# Work item:
Repeat exactly the lines of the entries below from the one with "Expand United Kingdom" through the one with "The height and", both ends included, and nothing else.

# Provided data:

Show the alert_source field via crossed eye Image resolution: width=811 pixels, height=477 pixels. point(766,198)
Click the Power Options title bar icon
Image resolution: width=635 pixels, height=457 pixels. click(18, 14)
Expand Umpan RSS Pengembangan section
---
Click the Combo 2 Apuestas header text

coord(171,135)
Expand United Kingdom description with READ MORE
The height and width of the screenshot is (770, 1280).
...
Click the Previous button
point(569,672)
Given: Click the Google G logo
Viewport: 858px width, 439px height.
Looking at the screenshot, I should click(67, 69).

# Result for this exercise:
Expand United Kingdom description with READ MORE
The height and width of the screenshot is (770, 1280).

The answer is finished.